Gunther Dietz and Laura Mateos Cortés

Multicultural discourse has reached Latin American higher education in the form of a set of policies targeting indigenous peoples. These policies are strongly influenced by the transfer of European notions of 'interculturality', which, in the Mexican context, are understood as positive interactions between members of minority and majority cultures. In Mexico, innovative and often polemical 'intercultural universities or colleges' are being created by governments, by NGOs or by pre-existing universities. This trend towards 'diversifying' the ethnocultural profiles of students and curricular contents coincides with a broader tendency to force institutions of higher education to become more 'efficient', 'corporate' and 'outcome-oriented'. Accordingly, these still very recently established 'intercultural universities' are often criticised as being part of a common policy of 'privatisation' and 'neoliberalisation' and of developing curricula particular to specific groups which weakens the universalist and comprehensive nature of Latin American public universities. Indigenous leaders, on the contrary, frequently claim and celebrate the appearance of these new higher education opportunities as part of a strategy of empowering actors of indigenous origin or African descent.

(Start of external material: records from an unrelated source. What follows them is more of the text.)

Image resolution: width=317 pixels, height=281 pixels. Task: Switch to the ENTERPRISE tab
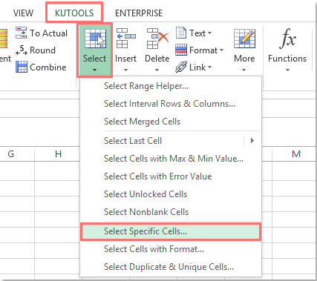[139, 13]
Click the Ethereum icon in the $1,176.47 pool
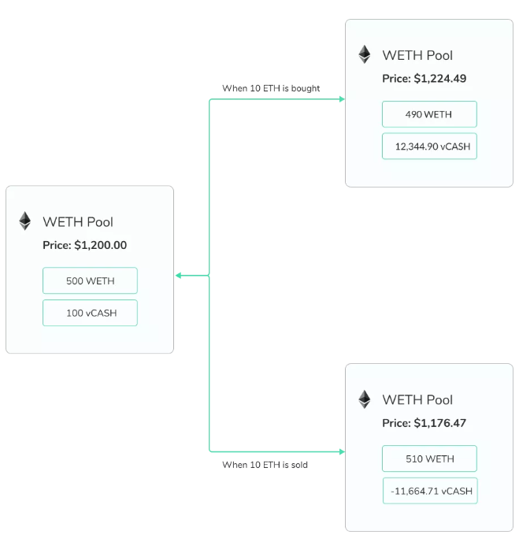This screenshot has width=519, height=542. coord(365,399)
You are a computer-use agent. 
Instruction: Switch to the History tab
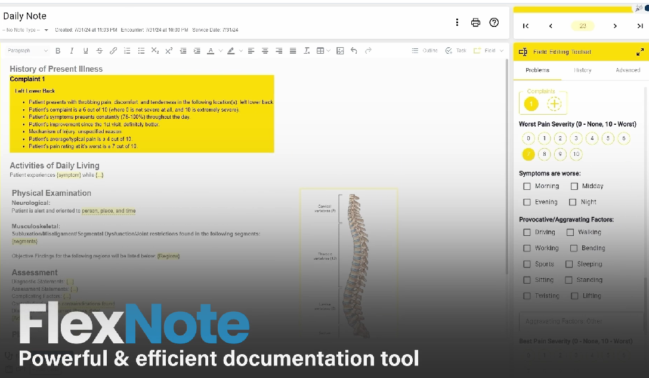point(582,70)
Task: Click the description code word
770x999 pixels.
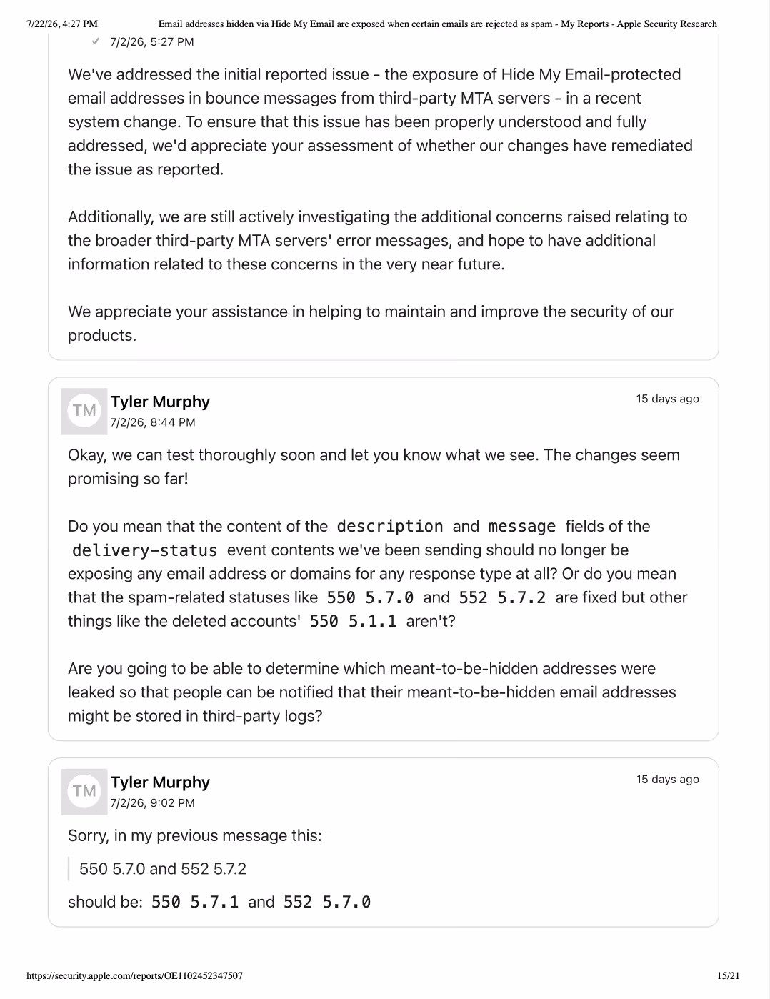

Going beyond this polemic, this paper presents the first findings of an activist anthropological and ethnographically-based case study of the actors participating in the configuration of one of these new institutions of higher education, the Universidad Veracruzana Intercultural (UVI), located on the Mexican gulf coast. This article examines the way UVI has appropriated the discourse of interculturality on the basis of fieldwork conducted in the four indigenous regions where the UVI offers a B.A. in Intercultural Management for Development. The study focuses on the actors' teaching and learning practices, which are strongly shaped by an innovative and hybrid mixture of conventional university teaching, community-oriented research and 'employability'-driven development projects.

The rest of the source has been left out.